→ GIVEN RECORDS
^^^^
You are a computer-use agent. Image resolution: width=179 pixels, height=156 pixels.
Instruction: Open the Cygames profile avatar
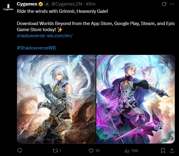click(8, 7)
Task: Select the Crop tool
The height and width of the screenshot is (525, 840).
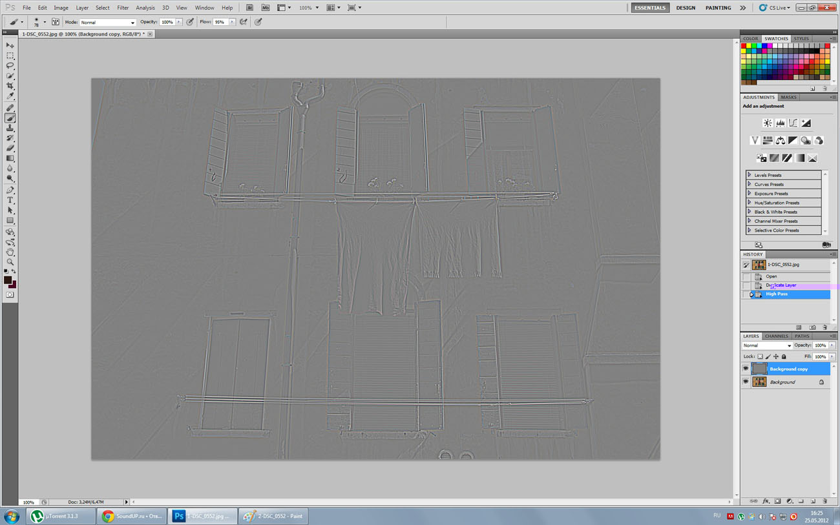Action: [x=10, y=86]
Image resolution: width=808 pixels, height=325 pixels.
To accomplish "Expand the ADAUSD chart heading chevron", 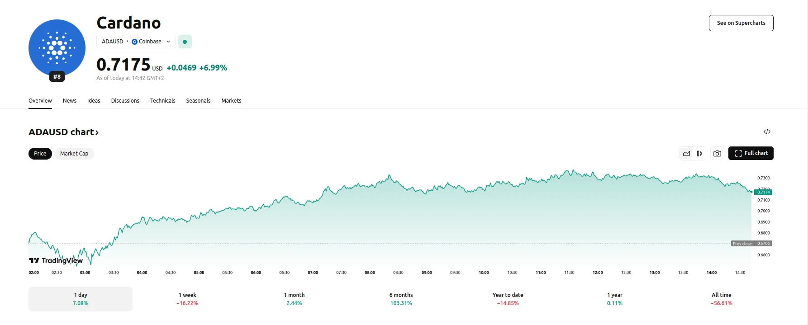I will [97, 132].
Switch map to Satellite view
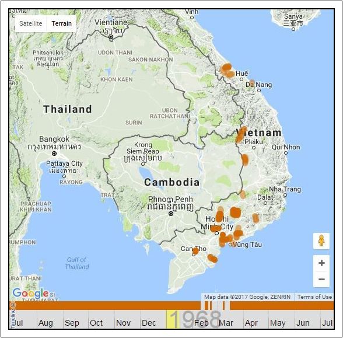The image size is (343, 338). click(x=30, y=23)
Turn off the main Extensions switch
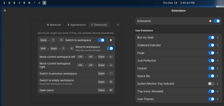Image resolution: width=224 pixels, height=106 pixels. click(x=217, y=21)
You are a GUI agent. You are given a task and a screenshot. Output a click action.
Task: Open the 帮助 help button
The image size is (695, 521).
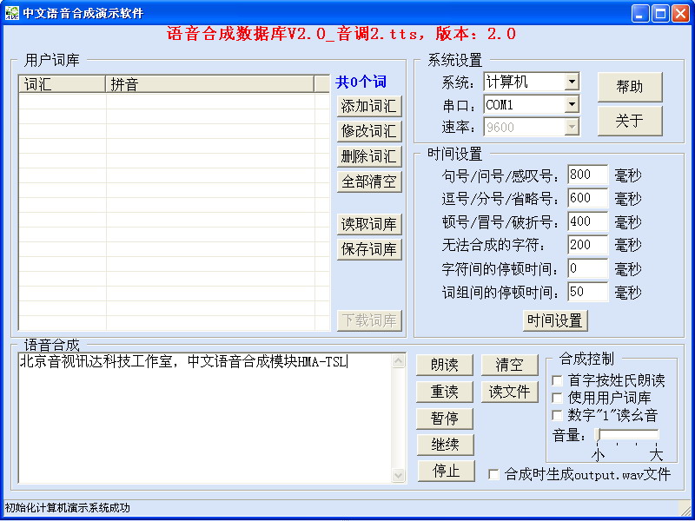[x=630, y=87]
^^^^
Once you have found every line in the listing that holds the string "agent", copy each of them.

You are a computer-use agent. Image resolution: width=179 pixels, height=156 pixels.
You are a GUI agent. You are given a task and a screenshot. Output a click action.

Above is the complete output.